*Exercise*. The data that follows should be copied out exactly.

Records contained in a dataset
+--
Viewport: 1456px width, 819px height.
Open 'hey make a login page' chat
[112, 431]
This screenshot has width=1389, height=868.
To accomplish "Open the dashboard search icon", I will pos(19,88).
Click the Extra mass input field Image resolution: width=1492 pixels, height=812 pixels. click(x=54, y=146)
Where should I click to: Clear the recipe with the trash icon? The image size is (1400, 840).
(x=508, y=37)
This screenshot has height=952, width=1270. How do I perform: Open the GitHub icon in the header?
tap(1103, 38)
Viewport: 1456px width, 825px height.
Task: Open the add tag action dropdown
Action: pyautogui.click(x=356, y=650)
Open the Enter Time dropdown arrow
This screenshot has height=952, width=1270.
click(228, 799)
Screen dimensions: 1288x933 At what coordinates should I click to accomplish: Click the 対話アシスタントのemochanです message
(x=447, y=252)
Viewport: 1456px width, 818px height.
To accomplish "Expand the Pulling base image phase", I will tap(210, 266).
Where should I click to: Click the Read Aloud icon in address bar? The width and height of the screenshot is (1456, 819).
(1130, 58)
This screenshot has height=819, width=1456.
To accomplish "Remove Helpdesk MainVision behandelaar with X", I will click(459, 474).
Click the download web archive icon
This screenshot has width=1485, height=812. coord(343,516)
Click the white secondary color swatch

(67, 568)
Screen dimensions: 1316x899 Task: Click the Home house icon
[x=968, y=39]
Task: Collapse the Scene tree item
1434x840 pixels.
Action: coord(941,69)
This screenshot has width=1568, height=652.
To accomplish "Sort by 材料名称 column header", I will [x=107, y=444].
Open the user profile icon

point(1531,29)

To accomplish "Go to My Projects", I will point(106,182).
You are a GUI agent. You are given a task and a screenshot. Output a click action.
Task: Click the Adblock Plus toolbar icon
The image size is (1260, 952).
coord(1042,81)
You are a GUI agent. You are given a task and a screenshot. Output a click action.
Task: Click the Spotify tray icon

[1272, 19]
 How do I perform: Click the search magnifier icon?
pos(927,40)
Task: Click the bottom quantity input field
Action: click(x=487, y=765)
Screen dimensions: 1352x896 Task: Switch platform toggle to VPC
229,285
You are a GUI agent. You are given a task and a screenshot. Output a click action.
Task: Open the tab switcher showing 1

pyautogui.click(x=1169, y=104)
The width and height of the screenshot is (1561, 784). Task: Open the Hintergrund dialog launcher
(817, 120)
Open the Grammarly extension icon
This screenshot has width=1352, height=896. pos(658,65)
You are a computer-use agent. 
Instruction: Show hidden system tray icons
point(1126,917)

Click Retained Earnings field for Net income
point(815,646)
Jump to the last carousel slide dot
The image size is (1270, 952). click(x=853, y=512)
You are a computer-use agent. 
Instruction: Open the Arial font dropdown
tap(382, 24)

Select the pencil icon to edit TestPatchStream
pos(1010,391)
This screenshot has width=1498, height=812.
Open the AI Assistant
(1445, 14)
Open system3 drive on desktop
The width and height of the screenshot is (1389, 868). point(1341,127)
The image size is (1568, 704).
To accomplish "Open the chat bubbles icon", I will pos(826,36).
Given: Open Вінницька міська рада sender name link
+--
*Result below*.
Viewport: 1456px width, 819px height.
Open 'hey make a login page' chat
[112, 431]
This screenshot has width=1389, height=868.
To accomplish "Open the dashboard search icon", I will pos(19,88).
Click the Extra mass input field Image resolution: width=1492 pixels, height=812 pixels. click(x=54, y=146)
Where should I click to: Clear the recipe with the trash icon? The image size is (1400, 840).
(x=508, y=37)
This screenshot has height=952, width=1270. How do I perform: Open the GitHub icon in the header?
tap(1103, 38)
Viewport: 1456px width, 825px height.
Task: Open the add tag action dropdown
Action: pyautogui.click(x=356, y=650)
Open the Enter Time dropdown arrow
This screenshot has height=952, width=1270.
click(228, 799)
Screen dimensions: 1288x933 At what coordinates should I click to accomplish: Click the 対話アシスタントのemochanです message
(x=447, y=252)
Viewport: 1456px width, 818px height.
To accomplish "Expand the Pulling base image phase", I will tap(210, 266).
Where should I click to: Click the Read Aloud icon in address bar? The width and height of the screenshot is (1456, 819).
(1130, 58)
This screenshot has height=819, width=1456.
To accomplish "Remove Helpdesk MainVision behandelaar with X", I will click(459, 474).
Click the download web archive icon
This screenshot has width=1485, height=812. coord(343,516)
Click the white secondary color swatch

(67, 568)
Screen dimensions: 1316x899 Task: Click the Home house icon
[x=968, y=39]
Task: Collapse the Scene tree item
1434x840 pixels.
Action: coord(941,69)
This screenshot has width=1568, height=652.
To accomplish "Sort by 材料名称 column header", I will [x=107, y=444].
Open the user profile icon

point(1531,29)

To accomplish "Go to My Projects", I will point(106,182).
You are a GUI agent. You are given a task and a screenshot. Output a click action.
Task: Click the Adblock Plus toolbar icon
The image size is (1260, 952).
coord(1042,81)
You are a GUI agent. You are given a task and a screenshot. Output a click action.
Task: Click the Spotify tray icon

[1272, 19]
 How do I perform: Click the search magnifier icon?
pos(927,40)
Task: Click the bottom quantity input field
Action: click(x=487, y=765)
Screen dimensions: 1352x896 Task: Switch platform toggle to VPC
229,285
You are a GUI agent. You are given a task and a screenshot. Output a click action.
Task: Open the tab switcher showing 1

pyautogui.click(x=1169, y=104)
The width and height of the screenshot is (1561, 784). Task: Open the Hintergrund dialog launcher
(817, 120)
Open the Grammarly extension icon
This screenshot has width=1352, height=896. pos(658,65)
You are a computer-use agent. 
Instruction: Show hidden system tray icons
point(1126,917)

Click Retained Earnings field for Net income
point(815,646)
Jump to the last carousel slide dot
The image size is (1270, 952). click(x=853, y=512)
You are a computer-use agent. 
Instruction: Open the Arial font dropdown
tap(382, 24)

Select the pencil icon to edit TestPatchStream
pos(1010,391)
This screenshot has width=1498, height=812.
Open the AI Assistant
(1445, 14)
Open system3 drive on desktop
The width and height of the screenshot is (1389, 868). point(1341,127)
The image size is (1568, 704).
To accomplish "Open the chat bubbles icon", I will pos(826,36).
Given: Open Вінницька міська рада sender name link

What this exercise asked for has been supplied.